• _Brano_
######

CUP, L'ADOC PLAUDE LA REGIONE

punti apici 31.12.2010 ore 10:09
BAS
BAS "L’art. 29 della Legge Regionale: “Disposizioni per la formazione del Bilancio di Previsione Annuale e Pluriennale della Regione Basilicata – Legge Finanziaria 2011” prevede che “I CUP (Il CUP, centro unico di prenotazione, è il call center sanitario della Regione Basilicata che nasce con l’obiettivo di stabilire un rapporto più semplice e diretto fra i cittadini e la sanità.) sono obbligati, a partire dal 1° gennaio 2011, a fornire, ai pazienti, la data e l’orario della prestazione sanitaria richiesta. E’ fatto obbligo ai medici di rispettare l’orario previsto per la prestazione con un ritardo massimo di 15 minuti. “ Lo afferma, in un comunicato stampa, il presidente dell'Adoc Basilicata, Canio D'Andrea.

"Finalmente possiamo dire che la sanità lucana fa un importante passo in avanti nel rispetto degli utenti del servizio sanitario lucano.

######

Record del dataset
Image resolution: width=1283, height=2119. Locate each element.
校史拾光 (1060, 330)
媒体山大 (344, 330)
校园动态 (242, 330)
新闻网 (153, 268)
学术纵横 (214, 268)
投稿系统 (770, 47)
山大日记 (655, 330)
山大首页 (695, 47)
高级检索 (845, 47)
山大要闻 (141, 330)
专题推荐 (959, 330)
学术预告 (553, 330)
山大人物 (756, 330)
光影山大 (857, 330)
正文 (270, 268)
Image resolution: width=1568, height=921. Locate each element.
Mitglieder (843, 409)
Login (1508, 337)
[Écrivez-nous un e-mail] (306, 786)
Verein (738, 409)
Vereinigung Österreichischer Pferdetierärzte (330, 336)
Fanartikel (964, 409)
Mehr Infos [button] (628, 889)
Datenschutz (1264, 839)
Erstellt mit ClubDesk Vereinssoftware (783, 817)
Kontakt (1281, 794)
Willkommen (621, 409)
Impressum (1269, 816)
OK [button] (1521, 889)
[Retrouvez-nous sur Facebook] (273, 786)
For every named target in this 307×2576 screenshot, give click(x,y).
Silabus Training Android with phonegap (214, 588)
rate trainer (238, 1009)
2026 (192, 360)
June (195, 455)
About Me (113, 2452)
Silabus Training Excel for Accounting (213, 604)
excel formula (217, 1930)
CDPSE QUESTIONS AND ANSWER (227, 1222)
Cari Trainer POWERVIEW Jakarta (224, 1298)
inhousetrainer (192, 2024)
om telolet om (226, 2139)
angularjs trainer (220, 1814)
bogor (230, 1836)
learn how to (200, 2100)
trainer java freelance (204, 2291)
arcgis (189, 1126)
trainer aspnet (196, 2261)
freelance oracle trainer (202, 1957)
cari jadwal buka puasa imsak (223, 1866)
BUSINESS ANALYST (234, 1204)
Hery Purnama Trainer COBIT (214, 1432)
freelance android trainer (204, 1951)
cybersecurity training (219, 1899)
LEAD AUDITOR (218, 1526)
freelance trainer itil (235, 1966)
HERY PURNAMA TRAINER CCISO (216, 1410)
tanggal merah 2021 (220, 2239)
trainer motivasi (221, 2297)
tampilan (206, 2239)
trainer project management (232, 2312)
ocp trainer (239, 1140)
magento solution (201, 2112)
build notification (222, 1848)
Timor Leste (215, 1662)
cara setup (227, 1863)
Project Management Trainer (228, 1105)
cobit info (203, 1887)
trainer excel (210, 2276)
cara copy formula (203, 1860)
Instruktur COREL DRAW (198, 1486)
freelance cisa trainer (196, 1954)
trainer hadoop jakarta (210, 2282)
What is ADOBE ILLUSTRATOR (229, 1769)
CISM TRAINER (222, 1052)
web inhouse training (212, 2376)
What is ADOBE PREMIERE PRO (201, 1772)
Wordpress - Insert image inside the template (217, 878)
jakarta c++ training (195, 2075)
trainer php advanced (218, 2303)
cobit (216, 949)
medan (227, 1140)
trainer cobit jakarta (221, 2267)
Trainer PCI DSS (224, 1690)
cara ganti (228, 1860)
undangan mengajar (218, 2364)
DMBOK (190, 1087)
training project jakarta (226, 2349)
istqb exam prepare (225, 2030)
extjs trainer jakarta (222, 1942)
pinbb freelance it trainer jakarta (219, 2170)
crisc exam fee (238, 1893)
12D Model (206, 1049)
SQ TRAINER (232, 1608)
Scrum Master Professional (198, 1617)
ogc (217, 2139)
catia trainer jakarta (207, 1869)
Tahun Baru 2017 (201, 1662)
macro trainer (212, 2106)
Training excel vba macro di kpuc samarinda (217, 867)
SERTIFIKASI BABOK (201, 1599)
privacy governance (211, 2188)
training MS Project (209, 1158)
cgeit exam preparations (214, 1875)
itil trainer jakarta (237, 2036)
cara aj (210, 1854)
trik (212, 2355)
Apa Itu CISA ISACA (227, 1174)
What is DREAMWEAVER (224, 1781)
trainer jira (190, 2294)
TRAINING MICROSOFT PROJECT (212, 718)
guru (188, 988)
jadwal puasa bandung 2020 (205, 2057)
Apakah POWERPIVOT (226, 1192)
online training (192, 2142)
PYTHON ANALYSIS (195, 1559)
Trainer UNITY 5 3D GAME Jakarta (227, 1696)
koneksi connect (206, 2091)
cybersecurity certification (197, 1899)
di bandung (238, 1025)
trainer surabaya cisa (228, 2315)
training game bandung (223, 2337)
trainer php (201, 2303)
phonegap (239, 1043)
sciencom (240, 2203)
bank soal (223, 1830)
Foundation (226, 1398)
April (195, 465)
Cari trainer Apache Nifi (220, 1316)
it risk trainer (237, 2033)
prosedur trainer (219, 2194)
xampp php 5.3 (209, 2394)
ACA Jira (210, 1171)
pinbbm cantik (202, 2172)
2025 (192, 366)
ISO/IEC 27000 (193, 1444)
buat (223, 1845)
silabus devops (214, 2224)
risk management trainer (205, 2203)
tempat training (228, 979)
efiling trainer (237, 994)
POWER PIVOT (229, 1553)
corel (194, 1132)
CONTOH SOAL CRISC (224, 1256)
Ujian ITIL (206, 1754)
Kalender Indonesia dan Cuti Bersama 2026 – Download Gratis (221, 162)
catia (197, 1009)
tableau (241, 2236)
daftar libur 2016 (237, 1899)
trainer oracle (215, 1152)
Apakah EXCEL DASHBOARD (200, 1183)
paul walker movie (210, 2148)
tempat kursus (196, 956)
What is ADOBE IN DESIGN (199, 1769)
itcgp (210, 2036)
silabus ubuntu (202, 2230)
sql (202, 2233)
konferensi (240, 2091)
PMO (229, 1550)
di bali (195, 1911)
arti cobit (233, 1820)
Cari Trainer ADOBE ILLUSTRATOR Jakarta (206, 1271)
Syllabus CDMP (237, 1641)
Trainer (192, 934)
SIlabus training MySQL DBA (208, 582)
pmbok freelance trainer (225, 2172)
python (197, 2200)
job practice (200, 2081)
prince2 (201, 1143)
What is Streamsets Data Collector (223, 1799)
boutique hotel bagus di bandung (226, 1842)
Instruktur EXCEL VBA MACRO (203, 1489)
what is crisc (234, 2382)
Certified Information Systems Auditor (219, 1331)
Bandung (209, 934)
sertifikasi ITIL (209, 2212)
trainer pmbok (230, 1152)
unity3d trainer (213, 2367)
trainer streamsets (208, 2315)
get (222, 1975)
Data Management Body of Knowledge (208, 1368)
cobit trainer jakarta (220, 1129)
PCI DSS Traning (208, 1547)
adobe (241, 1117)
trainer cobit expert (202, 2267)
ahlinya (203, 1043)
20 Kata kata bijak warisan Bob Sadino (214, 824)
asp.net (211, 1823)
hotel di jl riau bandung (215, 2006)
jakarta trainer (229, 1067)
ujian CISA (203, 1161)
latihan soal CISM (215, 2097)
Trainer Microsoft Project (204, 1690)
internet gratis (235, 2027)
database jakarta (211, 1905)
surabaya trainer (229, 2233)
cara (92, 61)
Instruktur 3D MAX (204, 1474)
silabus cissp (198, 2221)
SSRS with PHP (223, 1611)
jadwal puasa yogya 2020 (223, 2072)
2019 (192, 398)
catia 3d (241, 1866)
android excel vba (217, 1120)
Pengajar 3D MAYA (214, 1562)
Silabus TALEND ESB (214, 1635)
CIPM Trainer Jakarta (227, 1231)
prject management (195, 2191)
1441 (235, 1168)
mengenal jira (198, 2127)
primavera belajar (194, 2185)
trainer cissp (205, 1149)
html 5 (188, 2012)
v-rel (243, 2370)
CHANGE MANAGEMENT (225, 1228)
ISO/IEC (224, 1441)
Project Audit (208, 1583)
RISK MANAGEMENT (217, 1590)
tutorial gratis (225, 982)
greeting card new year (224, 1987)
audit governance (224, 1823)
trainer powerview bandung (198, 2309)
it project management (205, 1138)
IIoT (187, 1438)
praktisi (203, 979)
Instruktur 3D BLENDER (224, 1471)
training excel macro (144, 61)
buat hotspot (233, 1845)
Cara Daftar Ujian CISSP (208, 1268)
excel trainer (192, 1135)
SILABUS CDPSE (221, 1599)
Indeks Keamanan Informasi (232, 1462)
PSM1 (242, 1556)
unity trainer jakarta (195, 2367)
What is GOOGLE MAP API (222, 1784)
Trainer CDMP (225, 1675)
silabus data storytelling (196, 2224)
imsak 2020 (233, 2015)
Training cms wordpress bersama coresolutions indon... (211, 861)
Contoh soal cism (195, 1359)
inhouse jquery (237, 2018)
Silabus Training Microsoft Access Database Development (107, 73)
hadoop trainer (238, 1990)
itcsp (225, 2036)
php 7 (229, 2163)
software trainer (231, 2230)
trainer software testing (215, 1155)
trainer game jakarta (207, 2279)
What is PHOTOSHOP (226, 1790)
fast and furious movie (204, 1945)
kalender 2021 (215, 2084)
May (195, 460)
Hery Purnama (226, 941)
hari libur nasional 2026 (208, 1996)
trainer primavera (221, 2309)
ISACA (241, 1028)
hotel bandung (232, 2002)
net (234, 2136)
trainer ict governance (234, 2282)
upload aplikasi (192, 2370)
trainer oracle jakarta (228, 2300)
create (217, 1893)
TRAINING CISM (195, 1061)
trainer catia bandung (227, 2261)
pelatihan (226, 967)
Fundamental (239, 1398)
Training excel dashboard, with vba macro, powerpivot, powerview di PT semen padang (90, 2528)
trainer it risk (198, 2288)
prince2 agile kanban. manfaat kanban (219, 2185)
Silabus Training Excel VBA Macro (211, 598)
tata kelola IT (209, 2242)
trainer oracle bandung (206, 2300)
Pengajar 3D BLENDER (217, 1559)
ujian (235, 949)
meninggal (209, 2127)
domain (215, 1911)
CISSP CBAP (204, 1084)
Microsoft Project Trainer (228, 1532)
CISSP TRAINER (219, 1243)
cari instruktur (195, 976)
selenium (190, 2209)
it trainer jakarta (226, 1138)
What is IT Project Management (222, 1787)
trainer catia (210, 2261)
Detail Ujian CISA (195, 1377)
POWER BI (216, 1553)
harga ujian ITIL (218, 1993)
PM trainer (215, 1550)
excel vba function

######

• _Consegne dell'esercizio_
#1 Elenchi tutte le date e gli orari espressi in cifre nel brano sul CUP della Basilicata.
#2 Secondo il brano sul CUP della Basilicata, qual è il ritardo massimo consentito ai medici rispetto all'orario previsto per la prestazione?
I record non hanno alcun legame con il brano.

• _Soluzioni_
#1
31.12.2010
ore 10:09
1° gennaio 2011

#2 15 minuti.